I’ve created some representative sample data in this file: poc_data.csv (153.7 KB).
This training dataset has 1,664 values, one row for each week of the year (52), the number of weeks leading up to each event week (1-16) and the number of venues (2).
The idea is that up to 16 weeks (called n-week) leading up to the event, we observe the reservations for the given event week in relation to the historically observed final reservation numbers for the week of the year. This gives us a historic reservation rate, that we can then later use to extrapolate current reservations to final reservations.
In addition, we model a booking rate
, which is just 1 minus the cancel rate, since not all reservations result in a final booking. We have observed 52 different booking rates, since they differ a bit seasonally from event week to week.
Lastly, we split the bookings by venue at a 75/25% split.
The final number of bookings at the venue level is then just:
venue_bookings = reservations_observed/reservation_rate * booking_rate * venue_split
I’ve modeled the likelihood of the bookings as a Poisson distribution (and the attached data file is generated from a Poisson), and then applicable rates and splits as Beta distributions, since they’re all %s between 0 and 1.
Hope that makes sense!
Below is the model, of which I’ve tried a bunch of different variations with re: to hyper-parameters etc. But I’m still getting pretty poor convergence.
I’d appreciate any suggestions re: the model, the parameterization etc. Thanks in advance!
import pandas as pd
import pymc3 as pm
df = pd.read_csv("poc_data.csv")
n_res_rate = 16
n_event_weeks = 52
n_venues = 2
n = n_res_rate * n_event_weeks * n_venues
res_rate_obs = df["res_rate_obs"].unique()
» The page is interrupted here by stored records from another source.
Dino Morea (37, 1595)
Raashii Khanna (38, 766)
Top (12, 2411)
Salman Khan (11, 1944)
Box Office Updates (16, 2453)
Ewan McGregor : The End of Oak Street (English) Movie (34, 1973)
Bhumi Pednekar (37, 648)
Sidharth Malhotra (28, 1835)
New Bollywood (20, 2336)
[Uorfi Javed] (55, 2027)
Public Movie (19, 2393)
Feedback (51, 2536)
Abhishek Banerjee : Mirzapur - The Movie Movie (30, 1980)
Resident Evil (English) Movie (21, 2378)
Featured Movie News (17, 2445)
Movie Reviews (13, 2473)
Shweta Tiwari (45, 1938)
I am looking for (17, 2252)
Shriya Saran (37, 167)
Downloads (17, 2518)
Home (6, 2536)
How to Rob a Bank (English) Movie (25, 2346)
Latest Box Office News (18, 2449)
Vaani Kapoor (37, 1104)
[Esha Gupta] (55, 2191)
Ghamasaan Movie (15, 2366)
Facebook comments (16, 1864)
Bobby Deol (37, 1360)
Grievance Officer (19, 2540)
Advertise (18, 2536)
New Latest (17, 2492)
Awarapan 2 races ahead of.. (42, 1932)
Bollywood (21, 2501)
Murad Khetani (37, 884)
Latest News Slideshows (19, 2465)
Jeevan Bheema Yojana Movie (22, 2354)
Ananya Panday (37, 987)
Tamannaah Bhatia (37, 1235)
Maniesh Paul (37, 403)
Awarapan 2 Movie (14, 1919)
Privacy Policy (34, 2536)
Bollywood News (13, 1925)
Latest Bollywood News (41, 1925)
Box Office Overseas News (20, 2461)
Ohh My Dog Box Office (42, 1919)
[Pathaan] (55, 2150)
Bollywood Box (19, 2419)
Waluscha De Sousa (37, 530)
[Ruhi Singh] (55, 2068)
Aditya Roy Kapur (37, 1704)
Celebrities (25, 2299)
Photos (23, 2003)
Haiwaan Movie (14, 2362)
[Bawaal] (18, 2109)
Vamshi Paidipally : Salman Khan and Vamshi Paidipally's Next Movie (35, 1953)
res_week_idx = df["n_week_idx"].values
book_rate_obs = df["book_rate_obs"].unique()
event_week_idx = df["event_week_idx"].values
venue_split_obs = df["venue_split_obs"].unique()
venue_idx = df["venue_idx"].values
reservations_obs = df["reservations_obs"].values
total_events_venue_obs = df["total_events_venue_obs"].values
with pm.Model() as poc_model:
# ---------------------------
# Reservation Rate
# ---------------------------
# We model up to 16 weeks ("n-week") from the actual event,
# where each n-week has a different rate, i.e.
# at n-weeks away from the event, the currently observed reservation volume
# represents x % of the final total for the event week
sd_a_r = pm.HalfNormal("sd_a_r", sd=100, shape=n_res_rate)
sd_b_r = pm.HalfNormal("sd_b_r", sd=100, shape=n_res_rate)
a_r = pm.HalfNormal("a_r", sd=sd_a_r, shape=n_res_rate)
b_r = pm.HalfNormal("b_r", sd=sd_b_r, shape=n_res_rate)
res_rate = pm.Beta("res_rate", alpha=a_r, beta=b_r,
shape=n_res_rate,
testval=res_rate_obs)
# ---------------------------
# Booking Rate
# ---------------------------
# Not all reservations result in a final booking,
# so we model a different booking rate (= 1 - Cancel Rate)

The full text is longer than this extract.